Who — I ask in utter desperation — gives a flying fuck.

There are huge and pressing issues facing the UK in 2017. The housing crisis, a struggling NHS, an epidemic of homelessness, the effects of benefits being treated as low-hanging fruit when cuts were forced on councils and Whitehall departments, along with increasing economic and wage stagnation since the 1980s, to name but a few. Immigration is still blamed for everything despite being a net gain both to society and the economy on almost every metric you could measure against, and even the left is afraid to say it for fear of offending an increasing xenophobic electorate.

Politicians and commentators spent much of the coalition government talking about how Labour had plunged the country into debt, yet the Conservatives spent vastly more than the previous labour government ever did and this garners the barest mention in our current discourse.

This is partly a result of the breakdown of the divisions between left and right which has occurred over the last decade or so. The natural appeal which each party held within a related demographic of voter (by class, locality, age, etc) has ceased. It seems hard for anyone to lay out a coherent political doctrine these days either from the left or the right. Ad-hoc politics seems to be the new norm.

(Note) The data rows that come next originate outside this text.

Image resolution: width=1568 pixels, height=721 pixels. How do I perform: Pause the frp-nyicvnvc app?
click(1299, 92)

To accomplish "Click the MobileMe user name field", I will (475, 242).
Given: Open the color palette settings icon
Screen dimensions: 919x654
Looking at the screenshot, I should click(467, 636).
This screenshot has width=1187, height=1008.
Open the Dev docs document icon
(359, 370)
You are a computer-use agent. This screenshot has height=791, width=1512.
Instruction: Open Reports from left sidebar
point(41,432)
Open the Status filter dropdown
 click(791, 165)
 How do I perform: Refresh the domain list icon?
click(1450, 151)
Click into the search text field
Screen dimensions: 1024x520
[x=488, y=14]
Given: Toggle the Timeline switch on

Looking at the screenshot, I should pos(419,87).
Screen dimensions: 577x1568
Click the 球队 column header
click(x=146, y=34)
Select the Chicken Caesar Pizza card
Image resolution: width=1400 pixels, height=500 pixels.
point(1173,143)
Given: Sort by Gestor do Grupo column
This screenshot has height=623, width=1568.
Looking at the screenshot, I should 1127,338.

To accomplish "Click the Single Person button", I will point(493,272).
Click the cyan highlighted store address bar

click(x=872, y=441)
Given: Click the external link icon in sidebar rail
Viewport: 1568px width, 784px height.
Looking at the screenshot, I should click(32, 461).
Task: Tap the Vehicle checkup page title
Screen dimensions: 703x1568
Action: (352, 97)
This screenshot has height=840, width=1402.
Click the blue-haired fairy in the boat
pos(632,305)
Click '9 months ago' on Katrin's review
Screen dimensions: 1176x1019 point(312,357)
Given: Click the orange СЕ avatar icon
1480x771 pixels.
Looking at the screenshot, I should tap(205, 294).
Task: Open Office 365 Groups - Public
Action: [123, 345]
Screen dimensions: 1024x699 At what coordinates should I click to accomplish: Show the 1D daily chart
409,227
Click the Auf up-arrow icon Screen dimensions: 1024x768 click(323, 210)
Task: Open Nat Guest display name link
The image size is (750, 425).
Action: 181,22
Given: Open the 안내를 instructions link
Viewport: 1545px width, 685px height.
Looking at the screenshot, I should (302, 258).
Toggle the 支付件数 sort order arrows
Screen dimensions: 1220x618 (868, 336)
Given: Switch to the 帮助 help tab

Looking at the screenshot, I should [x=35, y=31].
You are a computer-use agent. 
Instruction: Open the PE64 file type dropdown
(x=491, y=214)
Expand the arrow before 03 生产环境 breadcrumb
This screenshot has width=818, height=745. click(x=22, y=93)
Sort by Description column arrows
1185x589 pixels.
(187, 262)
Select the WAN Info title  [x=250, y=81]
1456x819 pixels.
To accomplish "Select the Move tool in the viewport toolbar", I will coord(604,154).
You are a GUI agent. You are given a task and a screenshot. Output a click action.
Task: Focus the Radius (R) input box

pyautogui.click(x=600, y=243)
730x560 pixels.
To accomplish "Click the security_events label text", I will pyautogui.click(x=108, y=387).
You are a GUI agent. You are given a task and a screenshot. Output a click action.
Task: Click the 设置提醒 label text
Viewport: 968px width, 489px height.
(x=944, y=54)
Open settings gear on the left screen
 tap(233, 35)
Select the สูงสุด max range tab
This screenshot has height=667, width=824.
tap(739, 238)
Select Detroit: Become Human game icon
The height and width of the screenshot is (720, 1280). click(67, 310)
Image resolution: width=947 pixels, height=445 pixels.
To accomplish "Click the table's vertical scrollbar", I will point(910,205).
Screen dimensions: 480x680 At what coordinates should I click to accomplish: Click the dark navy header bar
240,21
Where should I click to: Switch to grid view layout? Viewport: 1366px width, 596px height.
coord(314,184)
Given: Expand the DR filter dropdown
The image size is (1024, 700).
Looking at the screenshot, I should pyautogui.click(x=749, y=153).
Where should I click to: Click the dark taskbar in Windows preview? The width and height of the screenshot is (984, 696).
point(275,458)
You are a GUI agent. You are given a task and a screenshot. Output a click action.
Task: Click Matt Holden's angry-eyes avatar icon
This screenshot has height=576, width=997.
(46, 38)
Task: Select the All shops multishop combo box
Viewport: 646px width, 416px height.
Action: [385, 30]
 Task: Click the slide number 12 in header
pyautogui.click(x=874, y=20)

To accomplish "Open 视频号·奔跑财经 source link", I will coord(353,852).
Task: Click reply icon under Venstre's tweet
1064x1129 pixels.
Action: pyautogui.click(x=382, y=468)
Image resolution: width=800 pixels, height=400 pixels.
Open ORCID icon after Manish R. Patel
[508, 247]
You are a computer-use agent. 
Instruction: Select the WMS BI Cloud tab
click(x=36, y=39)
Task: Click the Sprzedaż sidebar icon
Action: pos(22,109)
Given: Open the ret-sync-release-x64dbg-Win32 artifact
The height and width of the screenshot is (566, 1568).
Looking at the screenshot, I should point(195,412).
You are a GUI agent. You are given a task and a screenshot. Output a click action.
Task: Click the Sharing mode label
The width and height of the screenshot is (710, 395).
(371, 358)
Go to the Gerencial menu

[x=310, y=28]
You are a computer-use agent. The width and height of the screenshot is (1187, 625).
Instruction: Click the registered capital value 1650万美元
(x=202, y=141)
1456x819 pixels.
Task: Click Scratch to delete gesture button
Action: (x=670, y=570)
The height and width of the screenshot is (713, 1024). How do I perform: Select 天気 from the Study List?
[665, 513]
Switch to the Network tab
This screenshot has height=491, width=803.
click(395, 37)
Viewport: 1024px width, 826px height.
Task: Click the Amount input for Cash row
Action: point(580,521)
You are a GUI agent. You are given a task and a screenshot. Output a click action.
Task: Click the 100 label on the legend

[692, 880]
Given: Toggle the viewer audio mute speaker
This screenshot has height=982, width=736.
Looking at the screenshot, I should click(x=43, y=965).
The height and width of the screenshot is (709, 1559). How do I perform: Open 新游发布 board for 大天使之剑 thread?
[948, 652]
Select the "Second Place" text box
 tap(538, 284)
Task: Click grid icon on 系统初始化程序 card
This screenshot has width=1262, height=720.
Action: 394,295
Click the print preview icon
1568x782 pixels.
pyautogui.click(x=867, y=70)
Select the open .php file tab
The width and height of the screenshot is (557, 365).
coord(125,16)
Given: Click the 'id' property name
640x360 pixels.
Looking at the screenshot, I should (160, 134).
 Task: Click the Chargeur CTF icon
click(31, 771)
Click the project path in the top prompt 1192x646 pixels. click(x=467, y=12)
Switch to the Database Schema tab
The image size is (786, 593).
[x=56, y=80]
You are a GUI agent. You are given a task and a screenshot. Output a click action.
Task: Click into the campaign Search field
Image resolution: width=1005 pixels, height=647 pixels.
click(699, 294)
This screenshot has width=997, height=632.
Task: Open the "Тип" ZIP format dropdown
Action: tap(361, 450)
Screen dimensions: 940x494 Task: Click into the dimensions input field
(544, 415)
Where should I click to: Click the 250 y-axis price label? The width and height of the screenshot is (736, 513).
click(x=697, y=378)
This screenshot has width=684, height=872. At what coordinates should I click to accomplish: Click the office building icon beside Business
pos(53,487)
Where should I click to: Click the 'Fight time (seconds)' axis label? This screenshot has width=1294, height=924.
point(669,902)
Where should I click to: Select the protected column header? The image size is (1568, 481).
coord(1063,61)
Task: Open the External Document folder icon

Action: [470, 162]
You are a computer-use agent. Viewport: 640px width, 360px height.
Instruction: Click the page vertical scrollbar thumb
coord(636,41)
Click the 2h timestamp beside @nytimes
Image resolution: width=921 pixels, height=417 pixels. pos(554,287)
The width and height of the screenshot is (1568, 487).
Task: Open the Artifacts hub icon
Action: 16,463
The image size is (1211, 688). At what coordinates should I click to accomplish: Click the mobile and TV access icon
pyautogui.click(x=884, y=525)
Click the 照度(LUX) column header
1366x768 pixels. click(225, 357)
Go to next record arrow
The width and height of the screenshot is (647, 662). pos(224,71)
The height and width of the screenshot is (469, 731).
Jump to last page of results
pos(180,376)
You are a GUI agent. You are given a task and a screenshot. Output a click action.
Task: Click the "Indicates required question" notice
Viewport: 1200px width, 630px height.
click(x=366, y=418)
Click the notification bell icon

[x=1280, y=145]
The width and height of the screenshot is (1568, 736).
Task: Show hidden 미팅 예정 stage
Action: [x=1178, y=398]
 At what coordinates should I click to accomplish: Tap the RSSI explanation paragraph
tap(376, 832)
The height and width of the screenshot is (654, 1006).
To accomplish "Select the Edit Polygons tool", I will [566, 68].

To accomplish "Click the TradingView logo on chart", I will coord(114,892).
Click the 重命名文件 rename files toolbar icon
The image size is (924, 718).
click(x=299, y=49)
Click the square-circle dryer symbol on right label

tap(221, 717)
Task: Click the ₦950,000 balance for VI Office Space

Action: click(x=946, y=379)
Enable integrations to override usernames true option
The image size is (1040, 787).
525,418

For all these reasons and many more, I find it increasingly difficult to care about what is being discussed during this election cycle. When we start talking about political theory again, when we start talking in detail about proposed policies and their effects, when we start talking about how to make the country a better place through spending and laws and the various other changes our politicians can make using the power we elected them to wield, rather than a stream of empty rhetoric, perhaps I’ll care once more.

As for the opposition: when they can propose a workable solution to the problems of contemporary capitalism (Corbyn’s mild and somewhat confused social democracy simply doesn’t cut it), when they can set out a vision of a different Britain, then I’ll campaign for them.

Until then I’ll be here, keeping my head down and wishing it would all go away.